How long does code2 take with this modification?

for i in city_list:
 
 df_t = df[df['city']==i]  # filter only one time by each city

 from_line = df_t[df_t['Timestamp']==time_from]
                       
 to_line = df_t[df_t['Timestamp']==time_to]

 value1 = len(from_line['Value'])
 value2 = len(to_line['Value'])
 ...

Upvotes: 1

Bill the Lizard
Bill the Lizard

Reputation: 405755

It looks like this is because the line

from_line = df[(df['Timestamp']==time_from) & (df['city']==i)]

is not short-circuiting on the & operator, like you'd expect. That means it's evaluating both conditions for every row in df to return the rows where both conditions are True.

In the second example, this line

from_line_sub = df[df['Timestamp']==time_from]

is returning a smaller subset of the original dataframe (presumably much smaller, given the execution time difference), then the second condition is only applied to that subset of results in the next line.


Here's an example that shows short-circuiting does not work as expected.

import pandas as pd

df = pd.DataFrame({'A': pd.Series([1, 2, 3], dtype=object),
                   'B': pd.Series([4, 5, 0], dtype=object)})
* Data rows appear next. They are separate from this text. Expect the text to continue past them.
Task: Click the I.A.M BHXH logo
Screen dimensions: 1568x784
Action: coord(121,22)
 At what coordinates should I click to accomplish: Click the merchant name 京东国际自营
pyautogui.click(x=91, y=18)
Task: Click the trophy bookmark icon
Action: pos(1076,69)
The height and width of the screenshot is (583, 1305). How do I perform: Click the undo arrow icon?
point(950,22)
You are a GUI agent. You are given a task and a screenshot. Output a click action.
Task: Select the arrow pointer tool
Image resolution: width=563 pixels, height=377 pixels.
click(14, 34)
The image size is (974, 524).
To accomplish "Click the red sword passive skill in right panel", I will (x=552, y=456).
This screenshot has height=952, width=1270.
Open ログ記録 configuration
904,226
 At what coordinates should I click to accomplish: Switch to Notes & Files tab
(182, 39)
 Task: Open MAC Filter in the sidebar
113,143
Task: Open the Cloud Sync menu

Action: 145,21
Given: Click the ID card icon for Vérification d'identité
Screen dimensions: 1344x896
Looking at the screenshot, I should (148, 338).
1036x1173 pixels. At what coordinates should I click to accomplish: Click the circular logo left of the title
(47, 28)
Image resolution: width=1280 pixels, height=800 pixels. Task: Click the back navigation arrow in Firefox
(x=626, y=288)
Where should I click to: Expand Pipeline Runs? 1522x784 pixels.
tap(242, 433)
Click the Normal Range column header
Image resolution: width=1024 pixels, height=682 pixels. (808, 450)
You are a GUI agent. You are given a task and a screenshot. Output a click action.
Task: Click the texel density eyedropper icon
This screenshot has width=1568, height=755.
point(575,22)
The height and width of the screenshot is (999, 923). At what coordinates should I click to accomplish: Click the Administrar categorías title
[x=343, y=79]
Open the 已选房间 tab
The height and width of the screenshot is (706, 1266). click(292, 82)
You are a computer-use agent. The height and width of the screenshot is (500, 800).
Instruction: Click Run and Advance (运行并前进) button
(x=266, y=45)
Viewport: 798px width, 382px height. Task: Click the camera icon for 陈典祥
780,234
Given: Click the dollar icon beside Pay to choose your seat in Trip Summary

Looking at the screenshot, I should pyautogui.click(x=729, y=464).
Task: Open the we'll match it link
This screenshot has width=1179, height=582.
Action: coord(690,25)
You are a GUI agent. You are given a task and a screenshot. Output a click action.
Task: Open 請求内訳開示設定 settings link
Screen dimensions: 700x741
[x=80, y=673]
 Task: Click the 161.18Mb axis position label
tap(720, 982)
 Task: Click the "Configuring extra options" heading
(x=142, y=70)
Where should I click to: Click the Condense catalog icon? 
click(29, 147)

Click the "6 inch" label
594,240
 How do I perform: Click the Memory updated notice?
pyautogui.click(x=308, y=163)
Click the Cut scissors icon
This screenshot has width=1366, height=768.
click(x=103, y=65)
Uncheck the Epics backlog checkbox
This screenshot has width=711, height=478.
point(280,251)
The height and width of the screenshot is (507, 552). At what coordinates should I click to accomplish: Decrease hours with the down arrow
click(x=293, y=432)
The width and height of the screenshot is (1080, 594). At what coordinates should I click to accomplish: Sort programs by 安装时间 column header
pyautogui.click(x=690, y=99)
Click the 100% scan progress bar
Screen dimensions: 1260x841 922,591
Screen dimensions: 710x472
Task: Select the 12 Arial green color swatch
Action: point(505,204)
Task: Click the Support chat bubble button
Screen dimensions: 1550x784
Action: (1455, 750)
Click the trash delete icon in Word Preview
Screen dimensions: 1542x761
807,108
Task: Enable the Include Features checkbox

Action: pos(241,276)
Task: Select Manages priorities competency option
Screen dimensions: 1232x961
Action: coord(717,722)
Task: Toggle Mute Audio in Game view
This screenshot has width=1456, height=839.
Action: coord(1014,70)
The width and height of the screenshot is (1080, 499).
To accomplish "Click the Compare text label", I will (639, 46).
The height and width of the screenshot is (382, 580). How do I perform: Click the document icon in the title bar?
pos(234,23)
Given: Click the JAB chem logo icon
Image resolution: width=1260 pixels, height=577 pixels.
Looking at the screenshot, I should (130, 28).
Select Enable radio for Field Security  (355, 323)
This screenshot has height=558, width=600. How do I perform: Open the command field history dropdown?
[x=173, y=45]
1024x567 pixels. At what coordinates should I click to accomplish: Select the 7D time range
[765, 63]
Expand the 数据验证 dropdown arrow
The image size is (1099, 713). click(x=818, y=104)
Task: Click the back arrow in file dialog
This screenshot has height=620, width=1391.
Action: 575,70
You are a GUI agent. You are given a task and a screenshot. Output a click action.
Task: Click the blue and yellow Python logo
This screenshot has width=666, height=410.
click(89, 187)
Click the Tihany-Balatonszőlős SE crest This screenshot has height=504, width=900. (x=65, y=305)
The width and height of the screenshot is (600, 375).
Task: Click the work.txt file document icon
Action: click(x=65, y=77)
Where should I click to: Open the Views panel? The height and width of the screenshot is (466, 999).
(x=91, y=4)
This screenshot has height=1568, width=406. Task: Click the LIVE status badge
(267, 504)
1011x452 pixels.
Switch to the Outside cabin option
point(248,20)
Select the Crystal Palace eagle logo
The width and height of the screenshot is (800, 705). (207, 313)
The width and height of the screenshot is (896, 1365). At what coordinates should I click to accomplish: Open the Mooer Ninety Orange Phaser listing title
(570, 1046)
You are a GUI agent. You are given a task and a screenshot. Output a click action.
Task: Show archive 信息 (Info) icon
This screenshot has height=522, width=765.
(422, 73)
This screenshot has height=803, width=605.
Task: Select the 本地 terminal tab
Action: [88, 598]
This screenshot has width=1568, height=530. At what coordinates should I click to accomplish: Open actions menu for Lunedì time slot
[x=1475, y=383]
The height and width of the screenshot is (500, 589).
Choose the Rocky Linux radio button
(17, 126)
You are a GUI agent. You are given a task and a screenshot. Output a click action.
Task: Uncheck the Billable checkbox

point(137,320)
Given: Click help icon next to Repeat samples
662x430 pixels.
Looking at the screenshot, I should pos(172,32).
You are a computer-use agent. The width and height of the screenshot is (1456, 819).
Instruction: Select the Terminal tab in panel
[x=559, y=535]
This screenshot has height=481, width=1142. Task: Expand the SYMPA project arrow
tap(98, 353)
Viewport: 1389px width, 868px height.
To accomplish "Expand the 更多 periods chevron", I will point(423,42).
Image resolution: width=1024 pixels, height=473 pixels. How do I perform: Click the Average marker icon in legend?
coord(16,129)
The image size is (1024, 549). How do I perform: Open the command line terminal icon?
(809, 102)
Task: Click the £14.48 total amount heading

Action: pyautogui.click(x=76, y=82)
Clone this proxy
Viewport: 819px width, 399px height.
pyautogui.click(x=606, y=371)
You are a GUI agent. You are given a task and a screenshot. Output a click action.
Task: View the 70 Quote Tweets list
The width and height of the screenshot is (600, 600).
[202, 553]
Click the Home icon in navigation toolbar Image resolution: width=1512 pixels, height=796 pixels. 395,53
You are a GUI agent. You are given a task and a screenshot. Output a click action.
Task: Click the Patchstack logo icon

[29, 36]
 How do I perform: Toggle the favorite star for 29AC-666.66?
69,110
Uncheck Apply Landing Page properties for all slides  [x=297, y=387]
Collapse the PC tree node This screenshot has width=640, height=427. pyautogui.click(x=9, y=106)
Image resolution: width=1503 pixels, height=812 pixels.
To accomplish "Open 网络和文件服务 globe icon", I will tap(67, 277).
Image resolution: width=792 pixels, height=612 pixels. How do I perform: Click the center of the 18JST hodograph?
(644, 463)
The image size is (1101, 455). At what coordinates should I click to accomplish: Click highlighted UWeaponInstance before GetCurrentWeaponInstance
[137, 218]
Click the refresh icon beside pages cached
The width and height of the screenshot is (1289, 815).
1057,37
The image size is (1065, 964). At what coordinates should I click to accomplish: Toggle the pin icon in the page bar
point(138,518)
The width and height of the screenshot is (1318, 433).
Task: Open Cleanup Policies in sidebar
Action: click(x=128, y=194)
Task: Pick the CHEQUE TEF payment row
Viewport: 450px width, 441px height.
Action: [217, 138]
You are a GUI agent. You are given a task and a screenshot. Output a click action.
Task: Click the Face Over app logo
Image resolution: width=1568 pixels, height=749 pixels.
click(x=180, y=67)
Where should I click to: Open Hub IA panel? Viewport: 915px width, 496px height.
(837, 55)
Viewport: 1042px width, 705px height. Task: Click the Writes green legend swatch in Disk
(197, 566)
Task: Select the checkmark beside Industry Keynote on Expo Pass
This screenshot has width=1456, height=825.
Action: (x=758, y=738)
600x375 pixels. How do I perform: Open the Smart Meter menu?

a1 = df[(df['A'] == 1) & (1 / df['B'] == 0.25)]
print(a1)

If the & operator were short-circuiting the second condition, you'd expect the 1 / df['B'] to be evaluated only for the first row (where df['A'] == 1), and only that row would be printed. This code throws a ZeroDivisionError: division by zero error though, so the second condition must be evaluated for all rows.